As in many cases of domestic abuse, victims who are diagnosed with T.B.I. face obstacles when seeking emotional support when compared to injury victims in general. Veterans, for example, have the benefit of a support network when they’re injured. Family, friends, medical personnel, and fellow-survivors are all explicit supporters of the injured party. But domestic violence continues to be seen as a mostly private issue, where the victim is often reluctant to communicate their experiences and family and friends are at a loss to help.
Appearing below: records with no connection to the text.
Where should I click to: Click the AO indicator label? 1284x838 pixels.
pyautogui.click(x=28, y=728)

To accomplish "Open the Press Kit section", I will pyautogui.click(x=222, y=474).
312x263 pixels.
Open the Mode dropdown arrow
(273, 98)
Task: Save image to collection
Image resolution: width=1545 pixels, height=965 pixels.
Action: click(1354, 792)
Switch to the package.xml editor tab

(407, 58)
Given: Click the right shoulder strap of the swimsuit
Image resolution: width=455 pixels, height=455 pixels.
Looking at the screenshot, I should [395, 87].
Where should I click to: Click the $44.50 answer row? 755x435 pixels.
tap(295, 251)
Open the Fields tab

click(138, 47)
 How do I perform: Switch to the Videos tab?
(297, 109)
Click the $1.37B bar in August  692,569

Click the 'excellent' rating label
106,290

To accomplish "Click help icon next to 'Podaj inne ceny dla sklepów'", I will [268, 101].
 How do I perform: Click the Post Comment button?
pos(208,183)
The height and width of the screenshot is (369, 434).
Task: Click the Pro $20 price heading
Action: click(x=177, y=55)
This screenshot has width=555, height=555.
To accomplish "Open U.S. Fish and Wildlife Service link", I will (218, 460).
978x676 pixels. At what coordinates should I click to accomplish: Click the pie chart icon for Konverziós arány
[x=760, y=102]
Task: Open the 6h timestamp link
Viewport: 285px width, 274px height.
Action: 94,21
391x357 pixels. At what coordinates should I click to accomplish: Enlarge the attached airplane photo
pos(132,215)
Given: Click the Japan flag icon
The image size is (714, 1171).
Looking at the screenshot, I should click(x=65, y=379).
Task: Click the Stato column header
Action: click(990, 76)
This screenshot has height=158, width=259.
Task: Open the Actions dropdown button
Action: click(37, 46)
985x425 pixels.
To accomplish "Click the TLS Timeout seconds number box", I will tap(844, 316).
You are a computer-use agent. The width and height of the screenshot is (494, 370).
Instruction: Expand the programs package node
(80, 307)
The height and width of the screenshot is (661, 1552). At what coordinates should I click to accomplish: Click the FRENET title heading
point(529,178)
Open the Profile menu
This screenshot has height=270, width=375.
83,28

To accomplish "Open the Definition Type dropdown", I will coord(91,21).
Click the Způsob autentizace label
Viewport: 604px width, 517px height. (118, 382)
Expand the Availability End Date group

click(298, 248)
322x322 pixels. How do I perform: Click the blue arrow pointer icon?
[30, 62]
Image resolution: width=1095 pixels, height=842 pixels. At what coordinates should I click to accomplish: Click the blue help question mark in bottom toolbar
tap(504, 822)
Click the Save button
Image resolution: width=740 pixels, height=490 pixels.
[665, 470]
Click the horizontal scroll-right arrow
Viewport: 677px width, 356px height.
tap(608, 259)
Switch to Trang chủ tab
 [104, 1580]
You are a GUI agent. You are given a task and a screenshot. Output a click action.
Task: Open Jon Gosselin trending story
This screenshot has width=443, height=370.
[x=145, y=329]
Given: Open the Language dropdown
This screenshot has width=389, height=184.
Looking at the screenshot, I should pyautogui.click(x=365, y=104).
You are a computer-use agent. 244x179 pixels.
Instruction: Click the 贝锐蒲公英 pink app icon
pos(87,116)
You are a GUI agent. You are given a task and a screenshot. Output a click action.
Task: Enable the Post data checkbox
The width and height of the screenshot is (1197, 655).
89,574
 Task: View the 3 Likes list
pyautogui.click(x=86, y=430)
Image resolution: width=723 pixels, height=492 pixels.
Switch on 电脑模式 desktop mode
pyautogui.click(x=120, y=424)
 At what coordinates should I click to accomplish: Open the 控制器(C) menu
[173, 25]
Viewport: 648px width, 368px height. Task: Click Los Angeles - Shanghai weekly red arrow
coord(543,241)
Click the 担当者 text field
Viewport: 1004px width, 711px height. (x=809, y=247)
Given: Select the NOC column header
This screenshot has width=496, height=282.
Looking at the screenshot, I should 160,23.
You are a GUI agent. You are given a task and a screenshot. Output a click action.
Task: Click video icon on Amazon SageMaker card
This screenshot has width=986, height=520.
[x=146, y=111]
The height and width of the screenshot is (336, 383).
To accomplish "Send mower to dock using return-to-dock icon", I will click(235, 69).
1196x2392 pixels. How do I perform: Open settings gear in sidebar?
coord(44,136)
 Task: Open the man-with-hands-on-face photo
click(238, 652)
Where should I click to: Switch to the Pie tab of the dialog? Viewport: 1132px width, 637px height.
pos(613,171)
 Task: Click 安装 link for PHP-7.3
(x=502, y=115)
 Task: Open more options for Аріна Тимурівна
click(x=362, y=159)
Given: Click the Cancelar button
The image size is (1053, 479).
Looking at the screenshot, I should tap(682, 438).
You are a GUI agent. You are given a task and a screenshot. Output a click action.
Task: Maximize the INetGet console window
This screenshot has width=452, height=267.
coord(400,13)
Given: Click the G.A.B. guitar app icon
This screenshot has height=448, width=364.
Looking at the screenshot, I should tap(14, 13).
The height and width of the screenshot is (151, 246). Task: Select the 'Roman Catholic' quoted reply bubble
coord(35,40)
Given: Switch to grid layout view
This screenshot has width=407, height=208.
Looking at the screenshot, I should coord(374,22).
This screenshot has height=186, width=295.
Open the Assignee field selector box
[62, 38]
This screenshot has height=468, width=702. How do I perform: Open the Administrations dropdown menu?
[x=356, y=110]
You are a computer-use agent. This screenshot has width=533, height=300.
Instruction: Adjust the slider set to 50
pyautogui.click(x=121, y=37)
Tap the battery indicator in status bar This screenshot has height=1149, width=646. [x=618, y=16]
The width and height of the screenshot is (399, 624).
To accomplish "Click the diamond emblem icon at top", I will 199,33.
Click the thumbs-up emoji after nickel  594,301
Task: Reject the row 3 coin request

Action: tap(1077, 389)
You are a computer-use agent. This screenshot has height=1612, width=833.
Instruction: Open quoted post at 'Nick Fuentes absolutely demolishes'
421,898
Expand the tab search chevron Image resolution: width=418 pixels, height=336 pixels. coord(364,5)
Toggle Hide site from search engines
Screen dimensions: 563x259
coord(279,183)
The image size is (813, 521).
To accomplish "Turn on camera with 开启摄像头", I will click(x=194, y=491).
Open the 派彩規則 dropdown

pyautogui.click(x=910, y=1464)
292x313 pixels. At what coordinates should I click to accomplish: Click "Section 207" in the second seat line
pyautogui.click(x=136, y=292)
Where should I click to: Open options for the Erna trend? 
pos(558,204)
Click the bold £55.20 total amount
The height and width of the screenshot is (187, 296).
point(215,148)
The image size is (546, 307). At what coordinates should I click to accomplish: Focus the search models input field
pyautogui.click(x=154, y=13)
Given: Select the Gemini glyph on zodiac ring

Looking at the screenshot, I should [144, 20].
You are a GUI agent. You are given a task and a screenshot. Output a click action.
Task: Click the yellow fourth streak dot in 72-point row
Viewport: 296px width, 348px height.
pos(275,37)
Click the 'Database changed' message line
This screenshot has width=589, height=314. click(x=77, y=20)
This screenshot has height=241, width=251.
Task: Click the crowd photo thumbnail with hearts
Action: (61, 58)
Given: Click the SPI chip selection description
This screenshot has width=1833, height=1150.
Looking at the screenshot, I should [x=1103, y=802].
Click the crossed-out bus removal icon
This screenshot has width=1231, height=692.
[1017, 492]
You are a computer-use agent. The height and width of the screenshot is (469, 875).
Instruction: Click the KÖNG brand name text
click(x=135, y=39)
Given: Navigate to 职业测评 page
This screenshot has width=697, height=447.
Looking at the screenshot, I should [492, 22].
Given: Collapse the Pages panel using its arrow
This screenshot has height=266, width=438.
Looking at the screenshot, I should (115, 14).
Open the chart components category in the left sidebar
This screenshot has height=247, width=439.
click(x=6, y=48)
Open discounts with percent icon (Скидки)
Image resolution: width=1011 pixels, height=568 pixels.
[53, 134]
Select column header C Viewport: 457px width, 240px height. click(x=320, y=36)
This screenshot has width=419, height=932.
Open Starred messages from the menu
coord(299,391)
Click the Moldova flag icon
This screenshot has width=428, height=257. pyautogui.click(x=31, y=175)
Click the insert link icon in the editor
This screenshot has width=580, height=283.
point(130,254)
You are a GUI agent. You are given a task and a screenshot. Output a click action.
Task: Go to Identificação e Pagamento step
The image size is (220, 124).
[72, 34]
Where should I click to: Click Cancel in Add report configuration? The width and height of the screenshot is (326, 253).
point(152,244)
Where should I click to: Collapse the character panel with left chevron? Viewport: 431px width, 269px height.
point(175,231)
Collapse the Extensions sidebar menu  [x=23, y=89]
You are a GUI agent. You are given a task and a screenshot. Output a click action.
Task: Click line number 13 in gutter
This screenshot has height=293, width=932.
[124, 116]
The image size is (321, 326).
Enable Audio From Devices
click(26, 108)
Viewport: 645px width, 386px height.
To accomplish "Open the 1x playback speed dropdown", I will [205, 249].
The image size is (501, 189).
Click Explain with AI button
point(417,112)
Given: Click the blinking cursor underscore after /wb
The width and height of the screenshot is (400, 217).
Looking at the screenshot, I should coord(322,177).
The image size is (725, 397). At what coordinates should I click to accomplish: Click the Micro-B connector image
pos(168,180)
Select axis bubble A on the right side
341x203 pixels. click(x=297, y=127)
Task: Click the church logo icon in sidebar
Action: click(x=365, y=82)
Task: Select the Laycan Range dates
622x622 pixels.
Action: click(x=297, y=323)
Individuals in every community, regardless of age, economic status, sexual orientation, gender, race, religion, or nationality are affected by domestic violence. Spreading awareness of the problems facing victims and providing meaningful support is key. If you or a family member has a concern regarding domestic violence, it is important to get help. One local resource is A Safe Place, of which our own attorney Michael Strauss plays a role. A Safe Place is the sole provider of services exclusively addressing domestic violence in Lake County, Illinois and they offer multi-faceted programs to assist victims and build awareness in the community with hopes of putting an end to domestic violence.
If you or a family member has questions regarding an order for protection, divorce, child custody or support in a domestic violence situation, contact the Law Offices of Schlesinger & Strauss LLC for help today at 847-680-4970 or email us through this website.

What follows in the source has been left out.